Start of PROVIDED ENTRIES
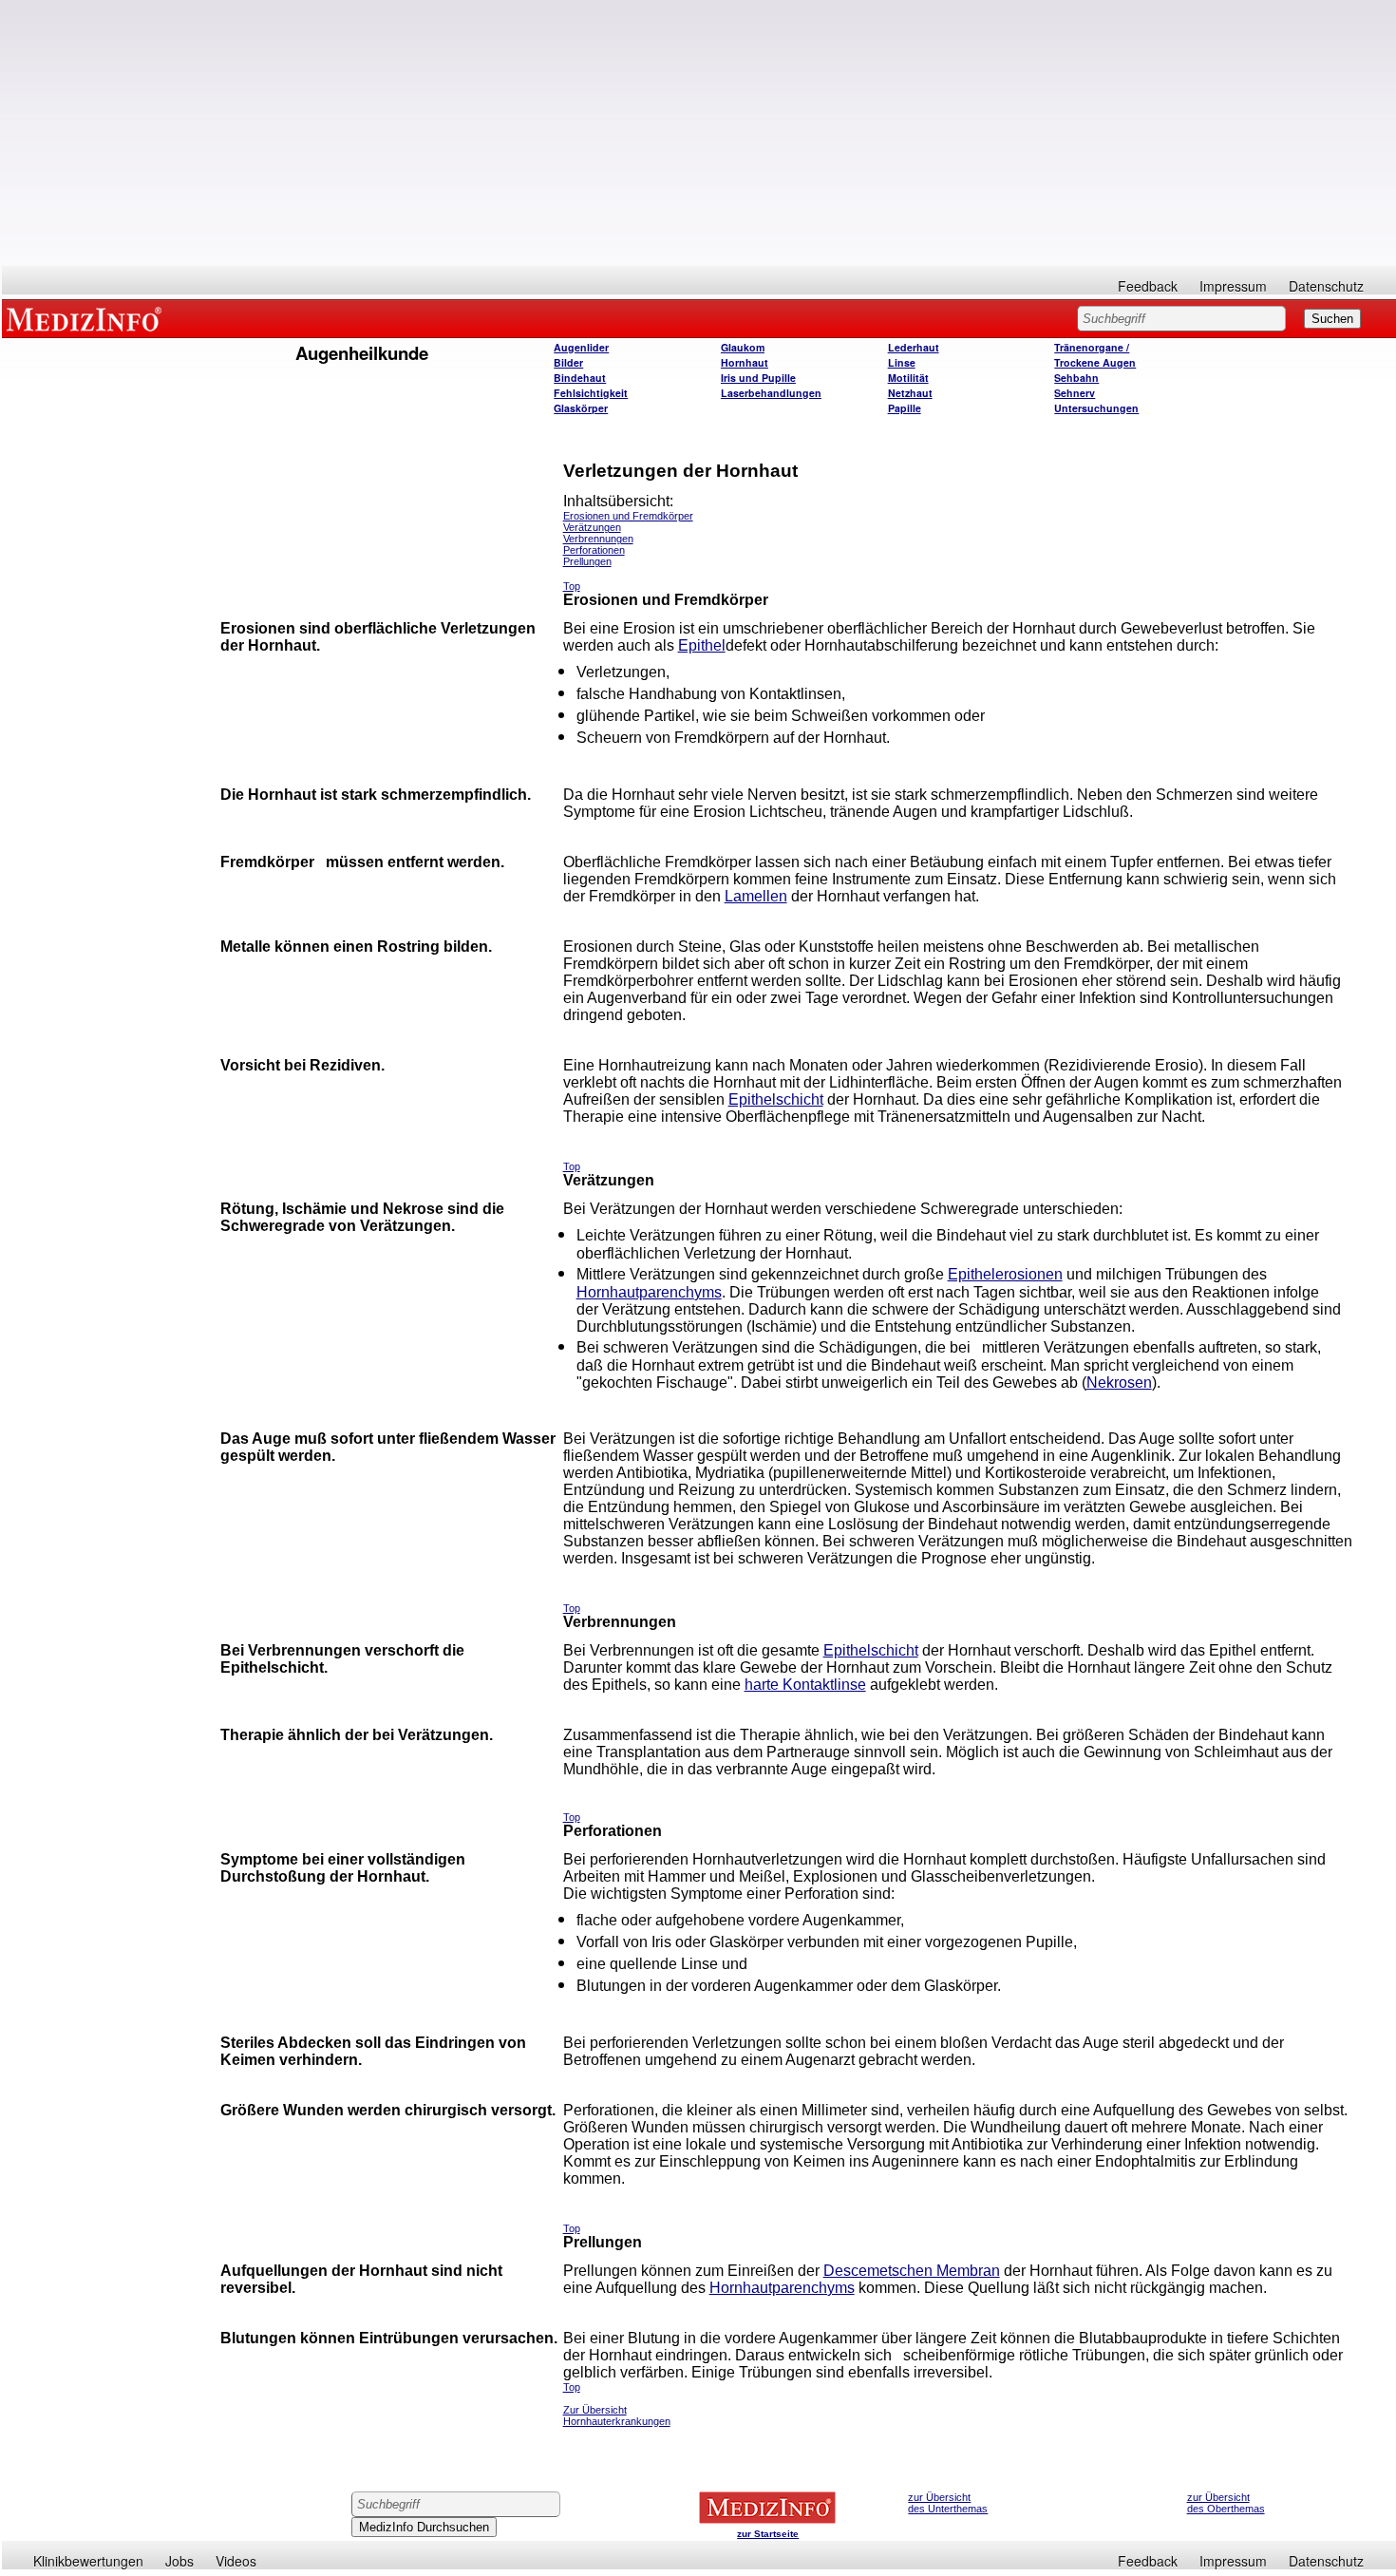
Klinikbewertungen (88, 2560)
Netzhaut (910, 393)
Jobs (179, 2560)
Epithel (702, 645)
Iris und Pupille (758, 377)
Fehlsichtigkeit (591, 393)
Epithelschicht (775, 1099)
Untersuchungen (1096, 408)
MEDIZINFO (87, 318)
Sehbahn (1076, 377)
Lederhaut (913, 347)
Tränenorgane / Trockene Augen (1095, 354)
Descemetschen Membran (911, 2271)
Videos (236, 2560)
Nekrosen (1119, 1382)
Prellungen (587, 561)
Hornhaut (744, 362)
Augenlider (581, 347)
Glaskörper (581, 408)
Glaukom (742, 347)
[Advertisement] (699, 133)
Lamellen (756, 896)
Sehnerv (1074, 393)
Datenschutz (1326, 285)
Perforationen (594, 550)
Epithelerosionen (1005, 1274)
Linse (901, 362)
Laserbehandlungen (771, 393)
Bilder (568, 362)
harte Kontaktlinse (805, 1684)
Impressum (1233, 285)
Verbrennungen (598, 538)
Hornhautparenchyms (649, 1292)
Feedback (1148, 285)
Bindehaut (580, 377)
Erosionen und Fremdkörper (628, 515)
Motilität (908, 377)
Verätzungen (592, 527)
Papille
End of PROVIDED ENTRIES
* _WHAT YOU NEED TO DO_:
In the entries above, find the line holding "Tränenorgane / Trockene Augen (1095, 354)" and the line holding "Motilität (908, 377)", then retype exactly those two lines and every line between them, and nothing else.

* _RESPONSE_:
Tränenorgane / Trockene Augen (1095, 354)
Descemetschen Membran (911, 2271)
Videos (236, 2560)
Nekrosen (1119, 1382)
Prellungen (587, 561)
Hornhaut (744, 362)
Augenlider (581, 347)
Glaskörper (581, 408)
Glaukom (742, 347)
[Advertisement] (699, 133)
Lamellen (756, 896)
Sehnerv (1074, 393)
Datenschutz (1326, 285)
Perforationen (594, 550)
Epithelerosionen (1005, 1274)
Linse (901, 362)
Laserbehandlungen (771, 393)
Bilder (568, 362)
harte Kontaktlinse (805, 1684)
Impressum (1233, 285)
Verbrennungen (598, 538)
Hornhautparenchyms (649, 1292)
Feedback (1148, 285)
Bindehaut (580, 377)
Erosionen und Fremdkörper (628, 515)
Motilität (908, 377)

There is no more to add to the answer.